Explainer: the High Court’s asylum seeker injunction

The High Court has issued a temporary injunction stopping the Federal Government-ordered handover of 153 Sri Lankan asylum seekers to Sri Lankan authorities.

A late sitting of the High Court in Sydney on Monday barred the return of the 153 asylum seekers, 48 of whom are Tamil, until 4pm Tuesday or further order of the court.

• High Court blocks Federal Government boat turn back policy

What is the case?

The Federal Government’s boat turnback policy, allowing the government to make at-sea decisions pertaining to the entry of asylum seekers, raises issues relating to the concept of refoulement.

Refoulement is an international law term referring to the involuntarily return of refugees to their country of origin in cases where they may face severe human rights abuse or persecution.

Australia has signed United Nations agreements stating that it is illegal to return a victim to their persecutor.

Lawyers for the refugees are arguing that the turnback policy breaches UN conventions.

Who are the parties?

Sydney lawyer George Newhouse is the solicitor bringing the case against the government on behalf of the asylum seekers.

Barrister Ron Merkel is also appearing in the case for the asylum seekers.

Mr Newhouse argues there are serious concerns for the safety of the asylum seekers if they are handed over, and is worried they will also be charged and potentially jailed in their home countries.

Mr Newhouse told The Conversation last night that the asylum seekers were being held captive.

“It’s all being done in breach of the migration act.
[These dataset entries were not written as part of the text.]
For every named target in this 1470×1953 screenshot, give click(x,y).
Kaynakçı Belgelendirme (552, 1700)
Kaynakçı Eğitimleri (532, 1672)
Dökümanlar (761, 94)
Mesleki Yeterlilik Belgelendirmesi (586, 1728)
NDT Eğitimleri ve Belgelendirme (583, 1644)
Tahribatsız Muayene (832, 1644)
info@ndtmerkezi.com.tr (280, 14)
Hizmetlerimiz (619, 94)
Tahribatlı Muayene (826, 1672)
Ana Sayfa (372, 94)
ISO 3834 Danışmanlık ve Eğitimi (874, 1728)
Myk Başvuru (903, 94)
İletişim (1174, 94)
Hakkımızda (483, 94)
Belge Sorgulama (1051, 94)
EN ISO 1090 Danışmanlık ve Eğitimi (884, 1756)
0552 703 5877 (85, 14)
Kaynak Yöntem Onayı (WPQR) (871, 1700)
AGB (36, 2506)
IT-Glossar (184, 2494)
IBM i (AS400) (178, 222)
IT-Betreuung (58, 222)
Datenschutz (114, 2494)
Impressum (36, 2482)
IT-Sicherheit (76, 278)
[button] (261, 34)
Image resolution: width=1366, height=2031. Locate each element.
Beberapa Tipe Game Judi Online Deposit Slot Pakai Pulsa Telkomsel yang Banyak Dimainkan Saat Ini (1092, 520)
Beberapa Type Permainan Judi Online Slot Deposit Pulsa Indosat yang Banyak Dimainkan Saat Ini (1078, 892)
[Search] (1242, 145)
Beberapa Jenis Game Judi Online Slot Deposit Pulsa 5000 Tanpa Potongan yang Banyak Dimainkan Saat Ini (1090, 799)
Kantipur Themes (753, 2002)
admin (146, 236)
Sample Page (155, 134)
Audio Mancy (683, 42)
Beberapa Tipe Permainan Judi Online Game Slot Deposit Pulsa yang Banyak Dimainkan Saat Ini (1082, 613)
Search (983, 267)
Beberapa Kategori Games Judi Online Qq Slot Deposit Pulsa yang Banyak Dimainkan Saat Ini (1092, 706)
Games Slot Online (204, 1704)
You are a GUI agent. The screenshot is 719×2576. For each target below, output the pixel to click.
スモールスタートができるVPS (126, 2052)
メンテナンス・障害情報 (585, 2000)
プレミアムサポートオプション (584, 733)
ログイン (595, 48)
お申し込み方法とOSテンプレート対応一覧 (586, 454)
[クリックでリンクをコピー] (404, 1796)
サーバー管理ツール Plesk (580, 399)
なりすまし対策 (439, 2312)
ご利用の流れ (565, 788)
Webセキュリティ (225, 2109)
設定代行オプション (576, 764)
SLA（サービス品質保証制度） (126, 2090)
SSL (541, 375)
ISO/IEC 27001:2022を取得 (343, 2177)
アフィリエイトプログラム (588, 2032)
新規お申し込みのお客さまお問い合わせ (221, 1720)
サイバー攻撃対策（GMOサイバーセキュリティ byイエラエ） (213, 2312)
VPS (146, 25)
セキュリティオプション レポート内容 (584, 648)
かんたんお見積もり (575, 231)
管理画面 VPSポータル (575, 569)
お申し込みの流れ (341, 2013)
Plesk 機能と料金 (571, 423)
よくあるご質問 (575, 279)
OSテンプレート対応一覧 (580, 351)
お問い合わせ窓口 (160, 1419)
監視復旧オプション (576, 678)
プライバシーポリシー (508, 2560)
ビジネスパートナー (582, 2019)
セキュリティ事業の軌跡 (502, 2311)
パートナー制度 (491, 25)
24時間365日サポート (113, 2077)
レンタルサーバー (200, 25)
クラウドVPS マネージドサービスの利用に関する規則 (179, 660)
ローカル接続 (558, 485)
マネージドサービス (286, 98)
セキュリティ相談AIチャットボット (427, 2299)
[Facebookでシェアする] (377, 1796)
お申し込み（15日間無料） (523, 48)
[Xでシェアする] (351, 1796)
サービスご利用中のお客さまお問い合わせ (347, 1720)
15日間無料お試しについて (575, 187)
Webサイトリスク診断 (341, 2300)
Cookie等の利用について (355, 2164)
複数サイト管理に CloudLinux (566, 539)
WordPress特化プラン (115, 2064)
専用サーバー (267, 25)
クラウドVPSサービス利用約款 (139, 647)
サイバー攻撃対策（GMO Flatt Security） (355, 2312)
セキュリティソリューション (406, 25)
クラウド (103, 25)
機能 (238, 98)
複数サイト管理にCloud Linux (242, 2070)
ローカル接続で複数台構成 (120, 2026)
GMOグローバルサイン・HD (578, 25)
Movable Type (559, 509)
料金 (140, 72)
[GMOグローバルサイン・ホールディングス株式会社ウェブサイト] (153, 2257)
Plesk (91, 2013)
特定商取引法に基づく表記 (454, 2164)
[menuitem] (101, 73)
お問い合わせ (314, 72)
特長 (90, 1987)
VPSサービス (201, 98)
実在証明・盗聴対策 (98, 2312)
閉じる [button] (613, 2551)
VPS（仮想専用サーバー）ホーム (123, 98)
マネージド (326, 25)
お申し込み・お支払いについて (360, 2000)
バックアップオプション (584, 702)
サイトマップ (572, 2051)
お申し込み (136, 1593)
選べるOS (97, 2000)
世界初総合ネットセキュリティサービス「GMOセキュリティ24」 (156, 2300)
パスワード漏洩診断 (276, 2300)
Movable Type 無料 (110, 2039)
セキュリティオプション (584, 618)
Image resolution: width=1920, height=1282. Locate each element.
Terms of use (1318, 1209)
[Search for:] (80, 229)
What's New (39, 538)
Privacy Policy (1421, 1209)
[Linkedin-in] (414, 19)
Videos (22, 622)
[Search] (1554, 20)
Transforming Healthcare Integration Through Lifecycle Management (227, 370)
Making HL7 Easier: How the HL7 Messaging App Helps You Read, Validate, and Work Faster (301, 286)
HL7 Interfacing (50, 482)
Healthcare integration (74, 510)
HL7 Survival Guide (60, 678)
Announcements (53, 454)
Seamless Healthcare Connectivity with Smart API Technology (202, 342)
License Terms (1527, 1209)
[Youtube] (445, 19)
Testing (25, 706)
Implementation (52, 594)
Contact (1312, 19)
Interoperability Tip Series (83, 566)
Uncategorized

Its a form of rendition,” he said.

What does this mean for the Federal Government?

The government’s central border protection policy has now been called into serious question by the High Court ruling.

Their policies are now vulnerable to legal challenge based on Australia’s international obligations.

What does this mean for the Sri Lankan asylum seekers?

Forty-one asylum seekers have already been returned to Sri Lanka by Australian authorities and are now being handed over to criminal investigators in the Sri Lankan port city of Galle. It’s a crime to leave a Sri Lankan port without authorisation. If convicted they could face jail terms of up to five years.

The whereabouts of the other 153 asylum seekers are currently not known. Immigration Minister Scott Morrison has refused to discuss their location with media, suggesting they are being temporarily held until their fate is determined.

The last contact with the asylum seekers was made more than a week ago by refugee advocate Ian Rentoul.

Depending on the case, the Sri Lankan asylum seekers may be allowed entry into Australia to be held at a detention centre or returned to their home country.

The Australian government says none of the Tamils, who were screened via video link, are in danger of persecution.

“All were screened in terms of any potential protection obligation and none were found to be owed that protection,” Immigration Minister Scott Morrison said on Monday.

Legal reaction

Fifty-three legal scholars from 17 Australian universities say they are “profoundly concerned” the asylum seekers were subjected to “rapid and inadequate screening interviews at sea” before being returned to Sri Lanka.

In a statement, the academics say the Governments actions in returning the asylum seekers to their country of origin “raises a real risk of refoulement.”

Twitter reaction

Where to from here?

The case will be heard at the High Court in Melbourne about 2pm on Tuesday.